[Opening PROVIDED DATA section]

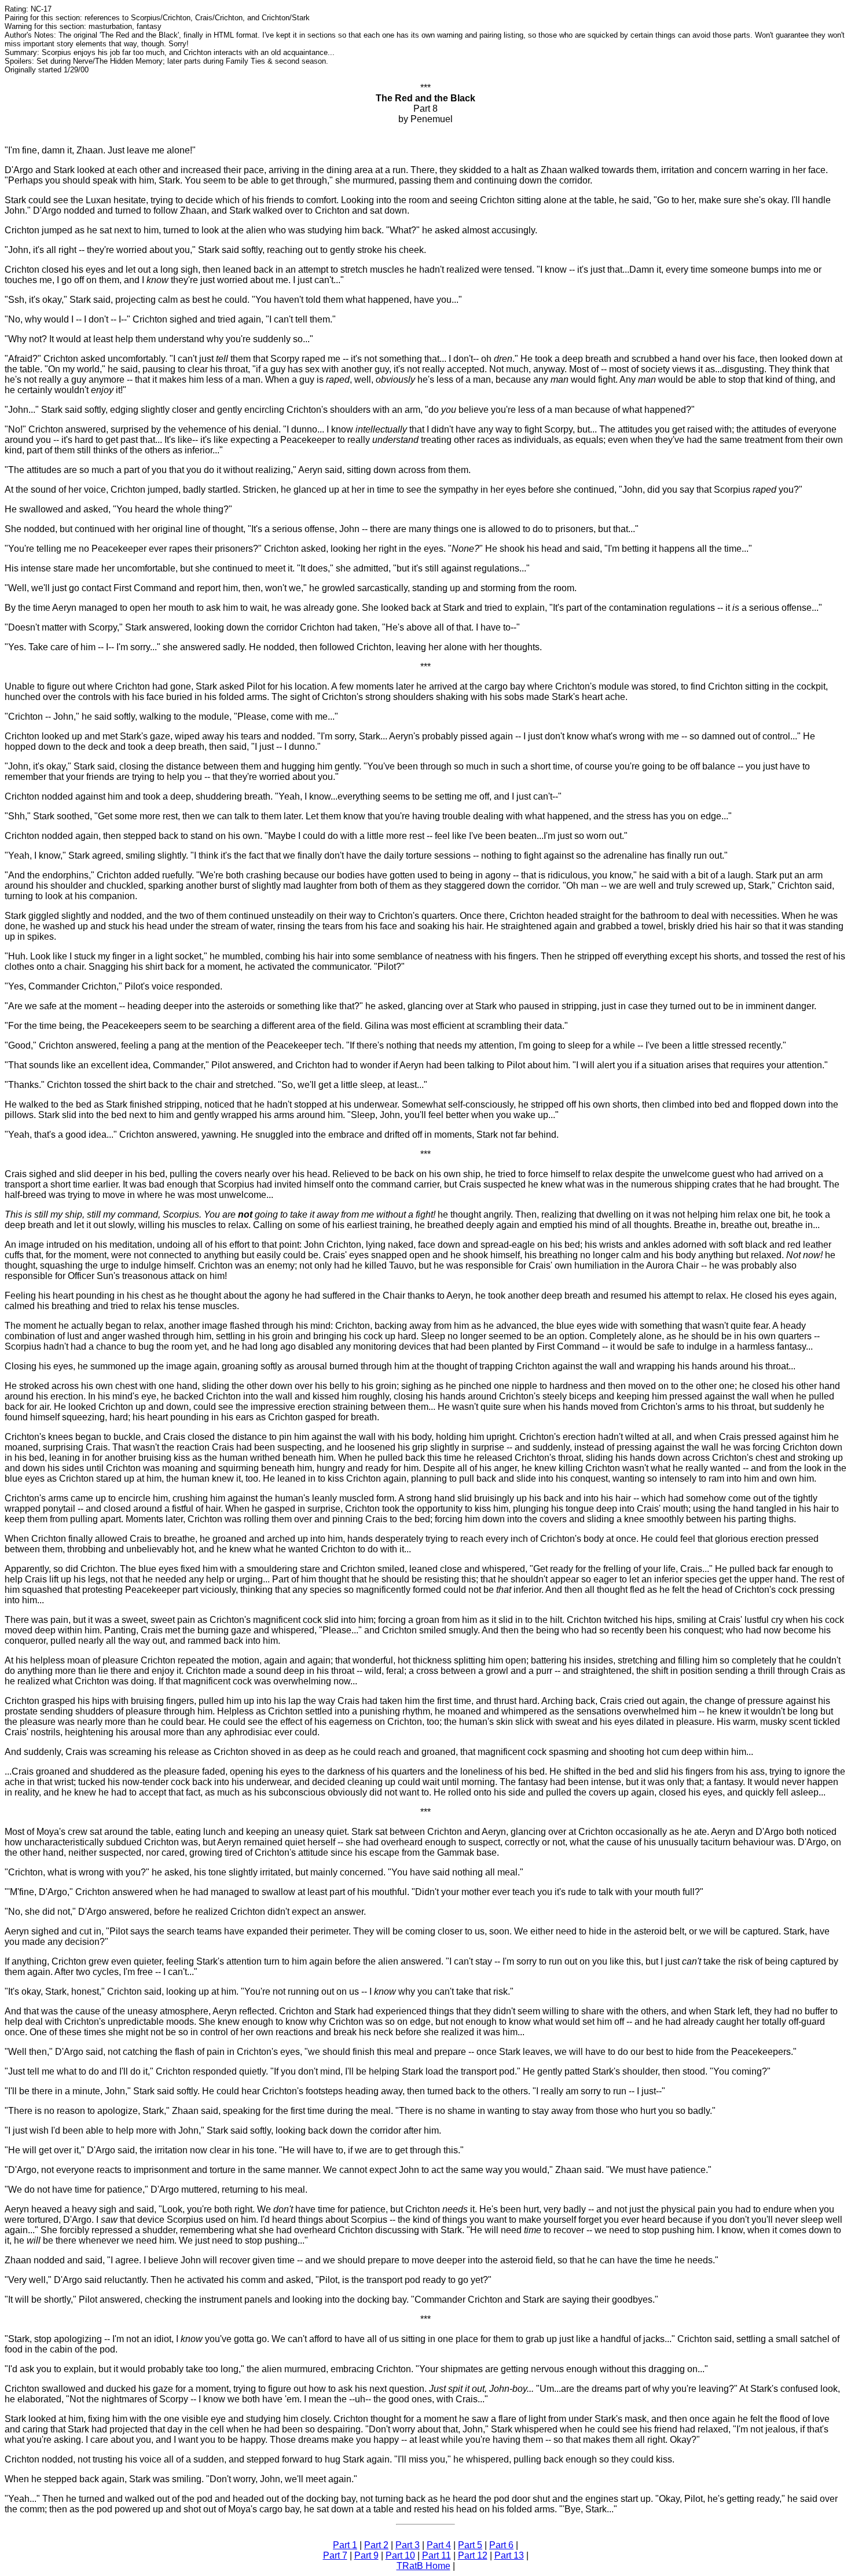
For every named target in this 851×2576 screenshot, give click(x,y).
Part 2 (376, 2545)
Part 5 (470, 2545)
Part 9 (366, 2555)
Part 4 (439, 2545)
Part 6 (501, 2545)
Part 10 (400, 2555)
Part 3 (407, 2545)
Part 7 (335, 2555)
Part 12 (472, 2555)
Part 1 (345, 2545)
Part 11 (436, 2555)
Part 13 (509, 2555)
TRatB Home (423, 2566)
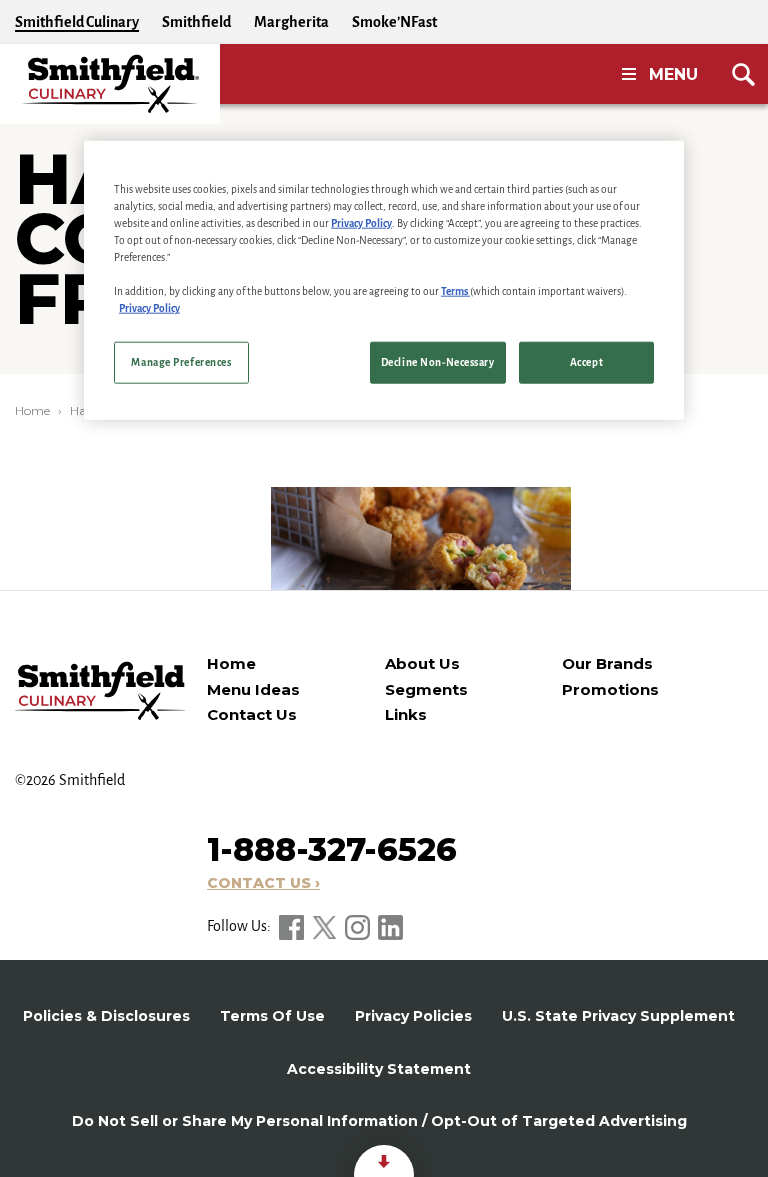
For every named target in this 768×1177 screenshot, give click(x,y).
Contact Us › (263, 883)
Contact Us (252, 714)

[Closing PROVIDED DATA section]

Report only a number: how many lines in the material above contain the string "Part".

RESPONSE TO THE EXERCISE: 12